I was wondering the same in the same order :slight_smile:

Having discarded the solution of the solid aluminum bar because of the softness of the surface under the weight of the bearings, I thought of a combination of 1. choosing a thicker stainless tube that increases the strength without increasing the weight too much + 2. filling it with a lightweight material with low viscosity and good compression properties —PU expanding foam is lightweight and pretty good at compression but the problem is that the application makes it really inconsistent inside; it will have uneven density, holes, etc. A resin like Smooth-on Feather-Lite would be easy to pour consistently. What do you think of this?

Somebody posted good results from tube - in - tube bonded together a while back. 1/2 inch conduit fits nicely in my DOM so I’m trying it out with measurements.
I wasn’t sure how to bond them, though. Thought I might use some construction adhesive, but I don’t think i could slip the two together without smearing off too much of the adhesive.
I caulked the ends of the emt and taped up one end of the DOM so hopefully I can slide them together and pour epoxy resin in the gap.

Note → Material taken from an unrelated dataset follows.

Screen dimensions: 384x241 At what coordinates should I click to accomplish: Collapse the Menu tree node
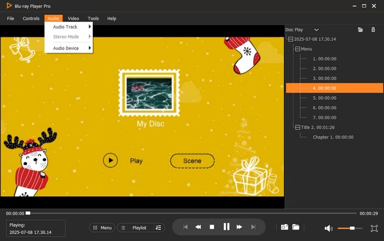tap(297, 49)
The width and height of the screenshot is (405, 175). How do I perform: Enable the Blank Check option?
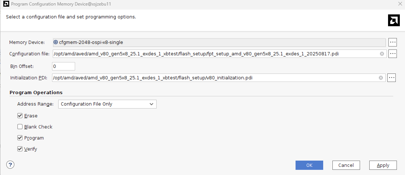(x=20, y=127)
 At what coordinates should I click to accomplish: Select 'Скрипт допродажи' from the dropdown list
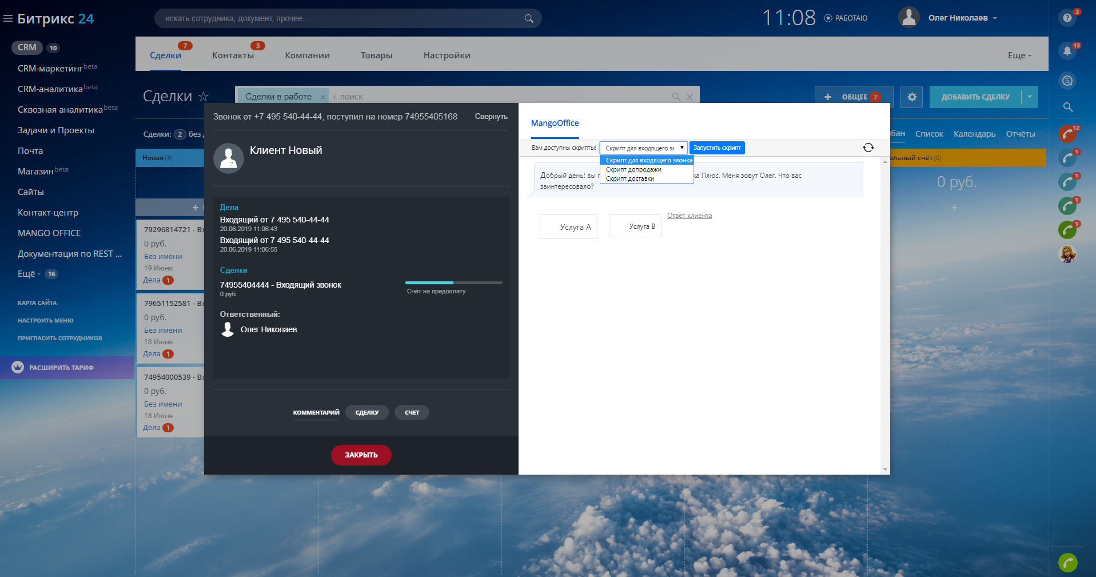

Maybe pour some in first and then push the emt down into it. I’m just worried about blowing out that caulk plug and filling the emt with resin. That would be a disaster.
Maybe tape one end as well? Not much space though, so I’d have to mash the tube in.

I edited this reply several times…

I found a data sheet on it. It has a tensile modulus (Young’s modulus) of 150,000 psi, about 0.5% of steel’s modulus but it is much lighter. As @kockie-nl and @withoutmessage suggested it would give more consistent results than my spray can.

This discussion lead me to this supplier of cheap 2 part foam, which also sells in small quantities. Apparently the material is used is some kinds of mould-making but mostly for buoyancy in boats. This video provides useful instructions.

A giant cupcake!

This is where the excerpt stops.